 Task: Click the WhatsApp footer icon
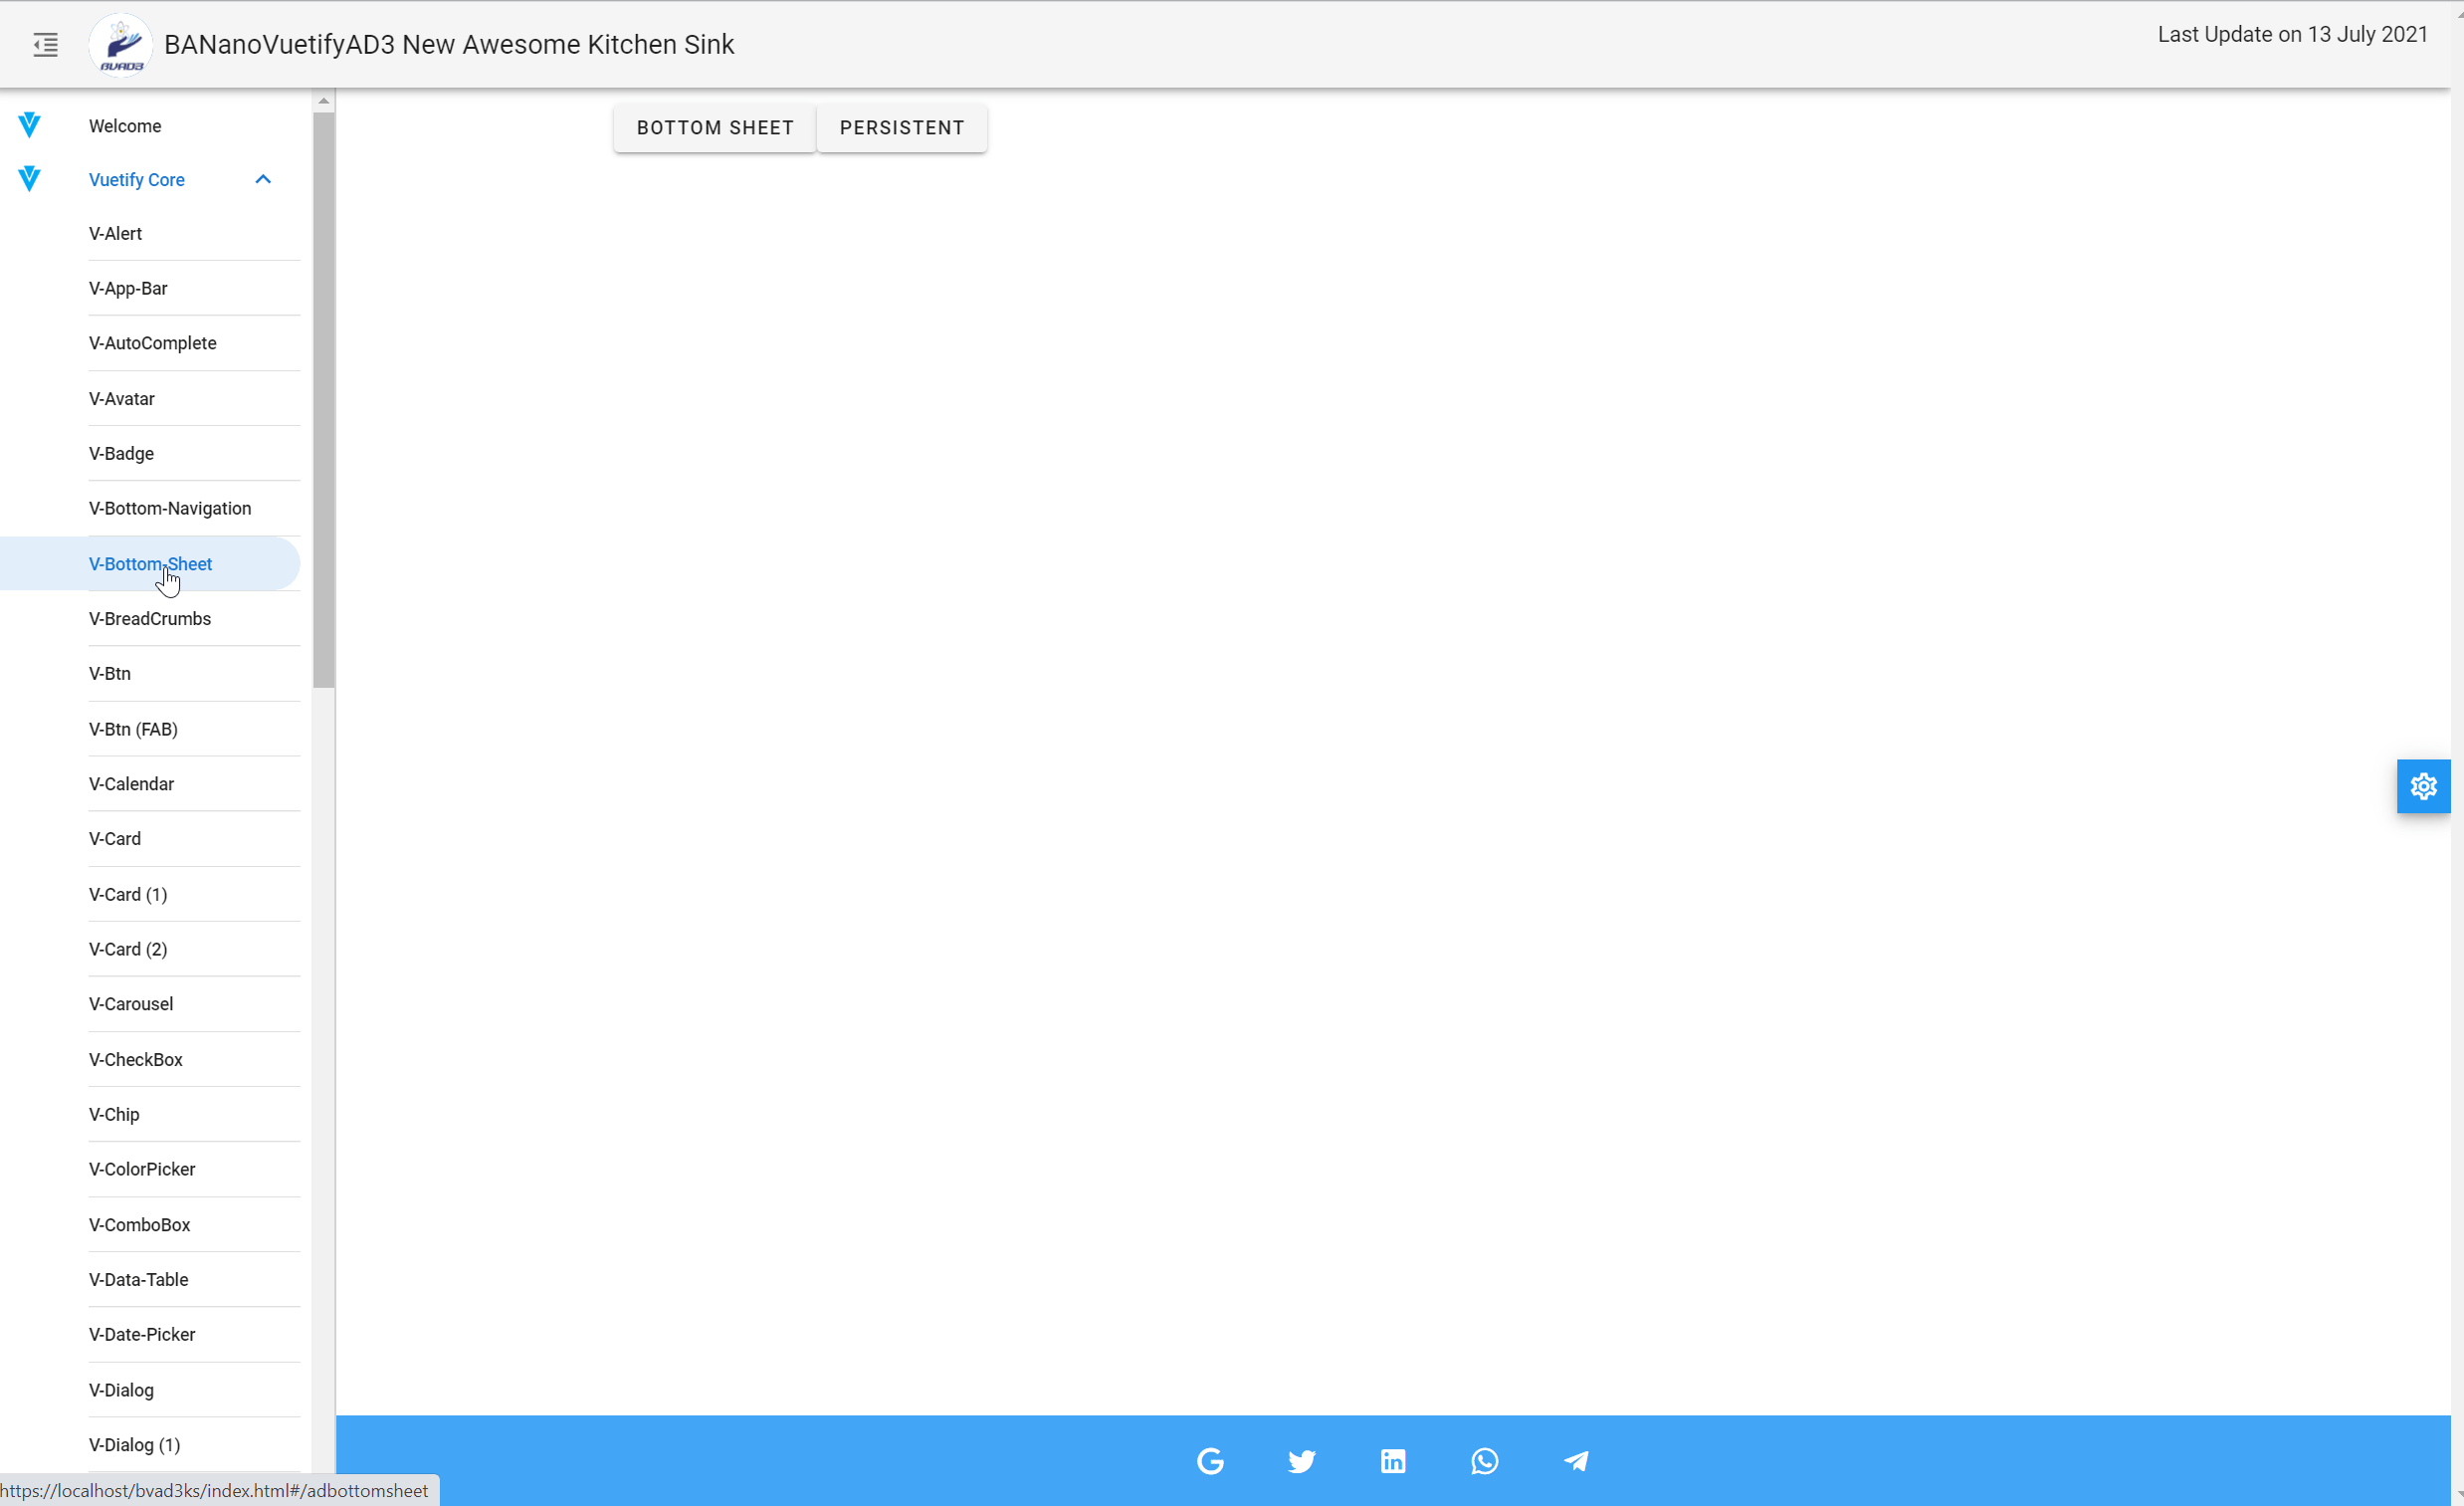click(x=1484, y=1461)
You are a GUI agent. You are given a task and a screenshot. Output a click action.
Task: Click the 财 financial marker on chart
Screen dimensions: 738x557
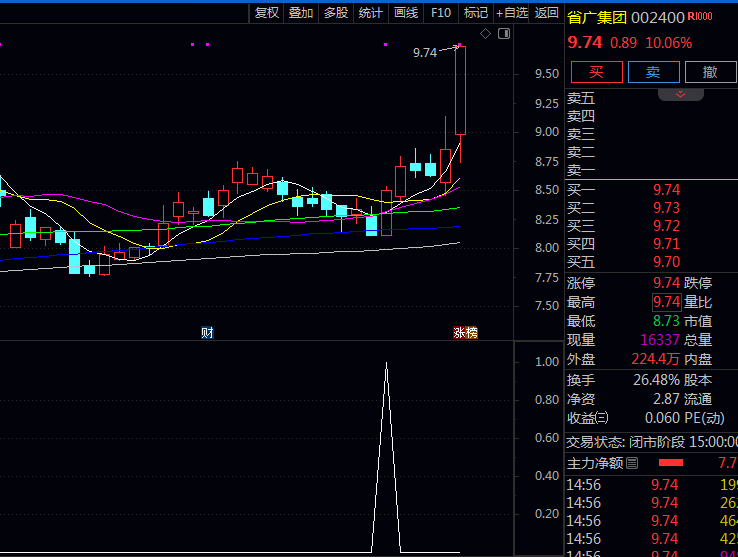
══════════════════════════════
#### [Task prompt]
Give every line of the records above as a JSON list of strings, one string per line, with blank lines left out. Leave the pictures out of the answer.

#### [Exercise response]
[
  " Task: Click the WhatsApp footer icon",
  "click(x=1484, y=1461)",
  "You are a GUI agent. You are given a task and a screenshot. Output a click action.",
  "Task: Click the 财 financial marker on chart",
  "Screen dimensions: 738x557"
]